■ **Exercise aim**: Reproduce the passage of the whale-stranding article between "The appearance of" and "Missile Range Facility.", inclusive.

■ **Reading passage**:
WASHINGTON — Federal marine specialists have concluded Navy sonar was the most likely cause of the unusual stranding of melon-headed whales in a Hawaiian bay in 2004.

The appearance of up to 200 of the normally deep-diving whales in Hanalei Bay in Kauai occurred while a major American-Japanese sonar-training exercise was taking place at the nearby Pacific Missile Range Facility.

The report is the latest in a series of scientific reviews linking traditional midfrequency naval sonar to whale strandings. The sonar has been used for decades, but it was only recently that an apparent connection to strandings was established.

While the National Oceanic and Atmospheric Administration (NOAA) scientists said they could not definitely state that sonar caused the strandings, they said extensive study led them to the conclusion there was no other likely cause.

"Our analyses indicate there was no significant weather, natural oceanographic event or known biological factors that would explain the animals' movement into the bay nor the group's continued presence in the bay," said Dr. Teri Rowles, NOAA Fisheries Service's lead marine-mammal veterinarian and lead author of the report.

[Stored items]
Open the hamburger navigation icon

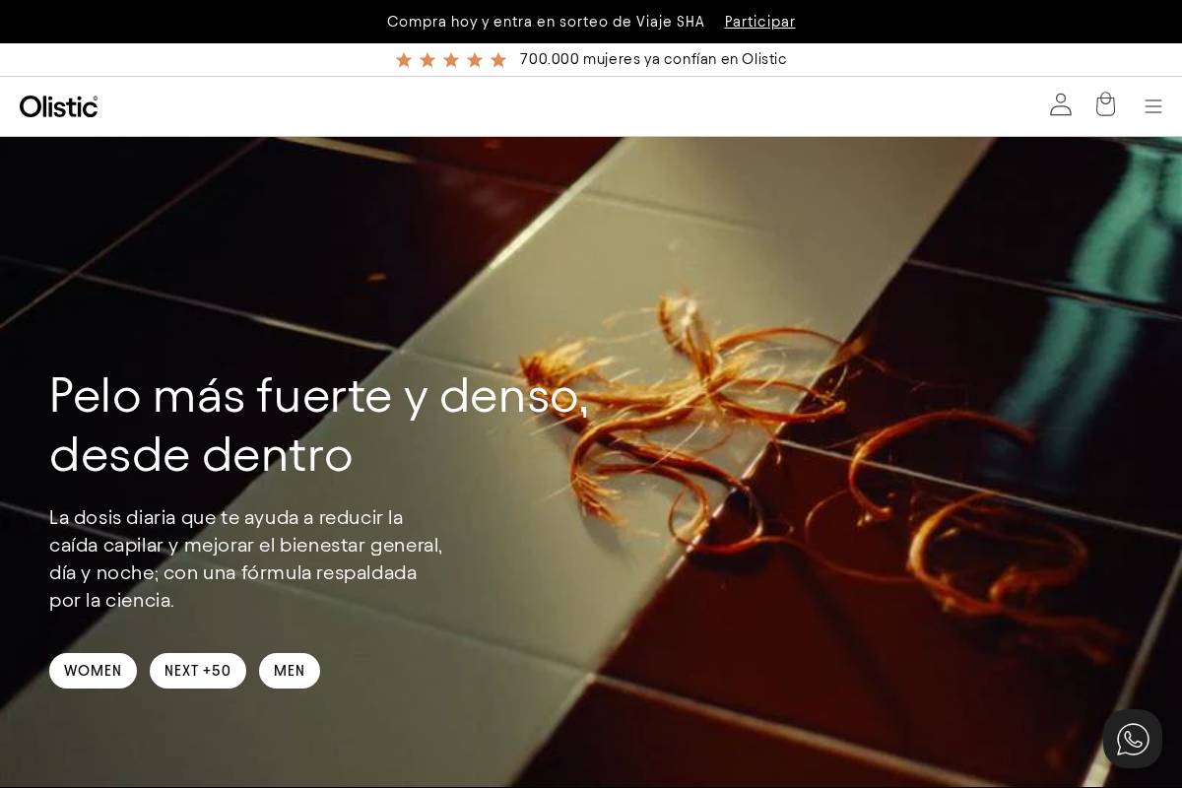pos(1153,106)
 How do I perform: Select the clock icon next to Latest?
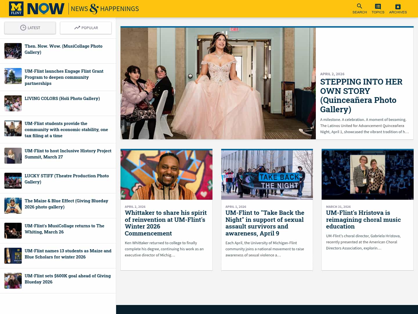pos(22,28)
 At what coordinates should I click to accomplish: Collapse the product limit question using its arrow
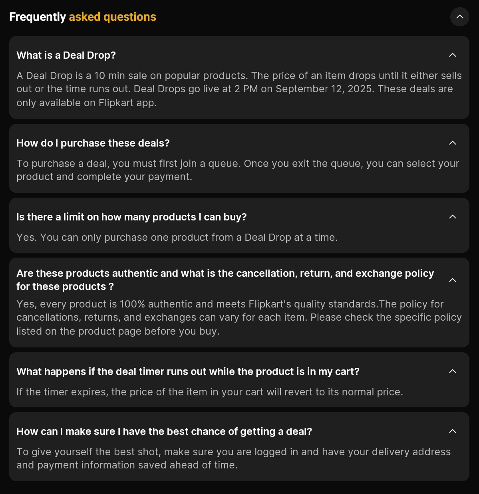point(452,217)
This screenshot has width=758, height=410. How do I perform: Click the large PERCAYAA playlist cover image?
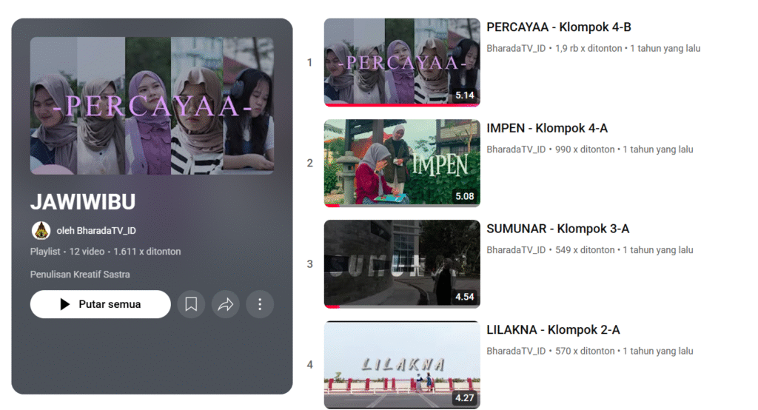[152, 106]
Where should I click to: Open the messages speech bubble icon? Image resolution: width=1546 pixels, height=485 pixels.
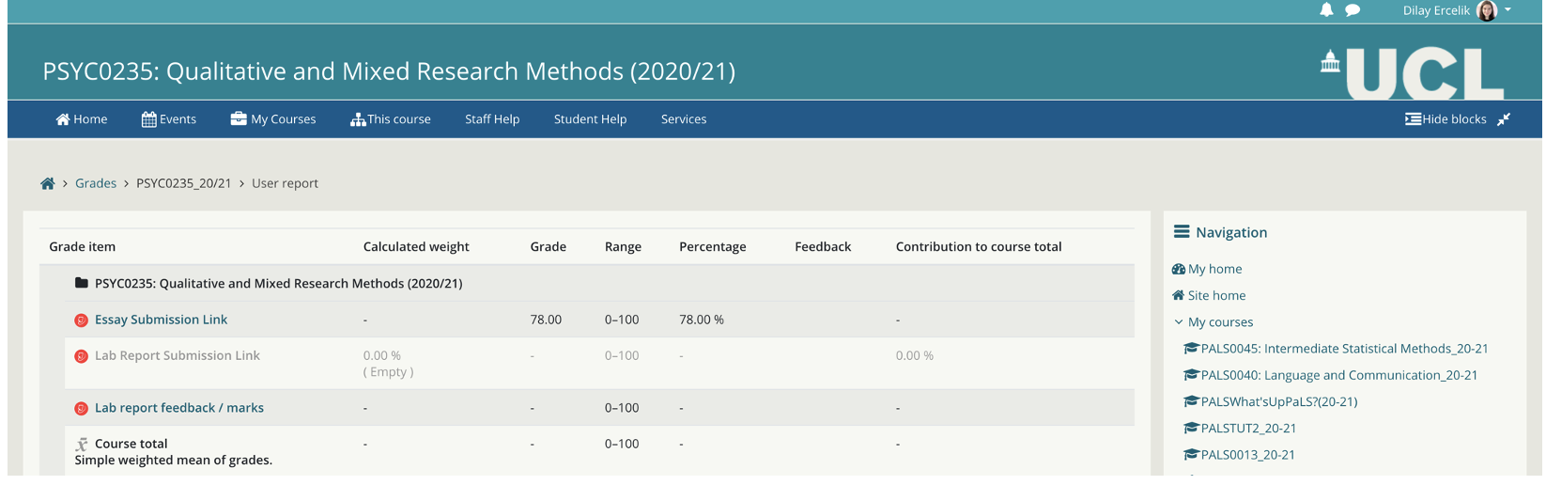pyautogui.click(x=1353, y=10)
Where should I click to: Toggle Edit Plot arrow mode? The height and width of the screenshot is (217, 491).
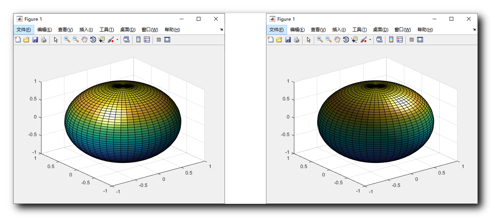tap(56, 39)
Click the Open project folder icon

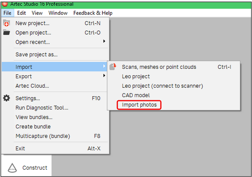[6, 33]
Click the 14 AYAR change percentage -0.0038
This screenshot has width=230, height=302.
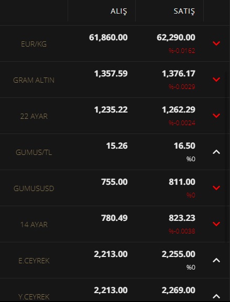pyautogui.click(x=182, y=231)
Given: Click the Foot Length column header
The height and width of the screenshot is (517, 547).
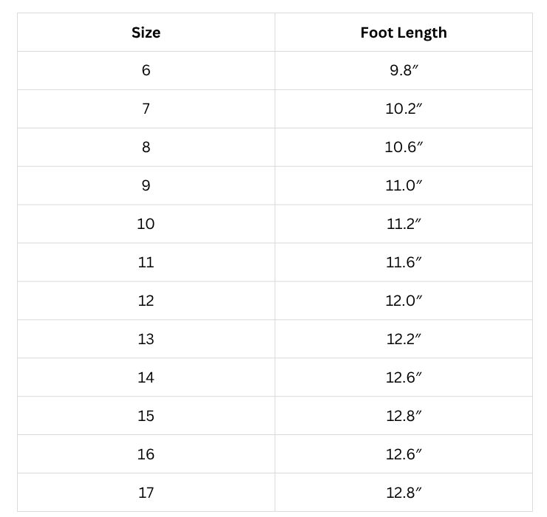Looking at the screenshot, I should click(x=404, y=32).
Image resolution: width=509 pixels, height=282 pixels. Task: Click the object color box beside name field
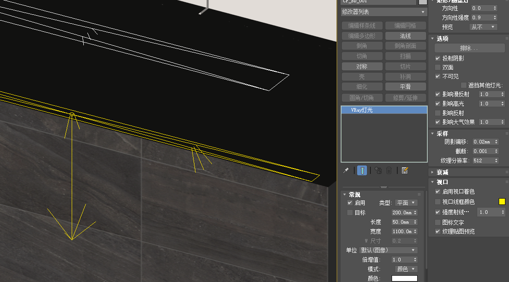point(423,2)
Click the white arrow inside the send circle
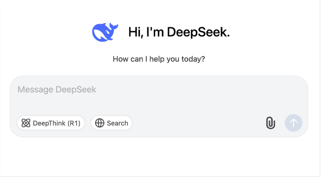This screenshot has width=321, height=177. point(294,123)
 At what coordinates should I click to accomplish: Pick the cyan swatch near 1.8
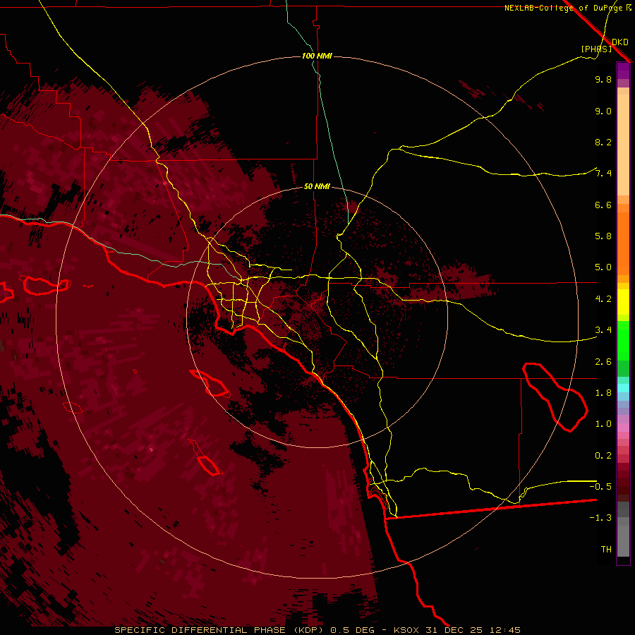click(623, 388)
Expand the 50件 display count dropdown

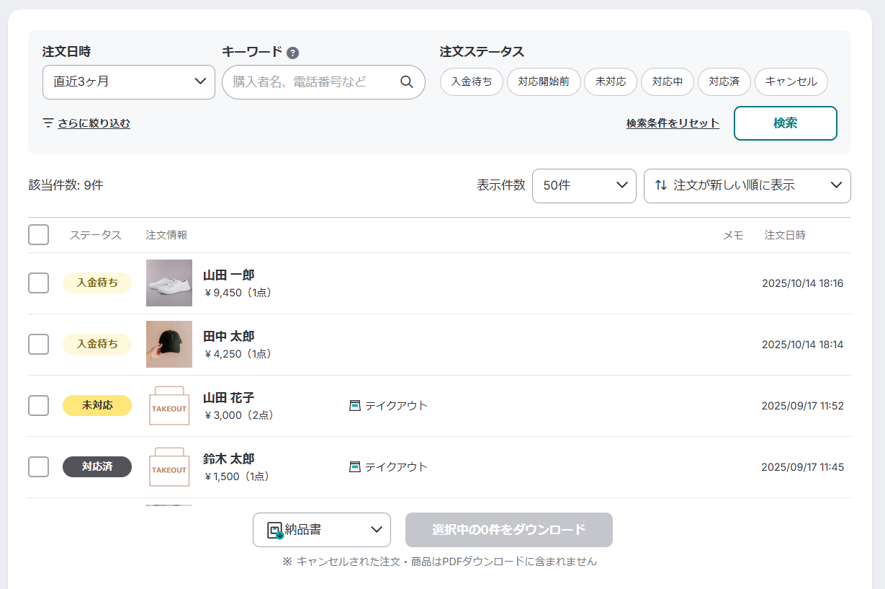(x=584, y=186)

■ **Solution to this task**:
The appearance of up to 200 of the normally deep-diving whales in Hanalei Bay in Kauai occurred while a major American-Japanese sonar-training exercise was taking place at the nearby Pacific Missile Range Facility.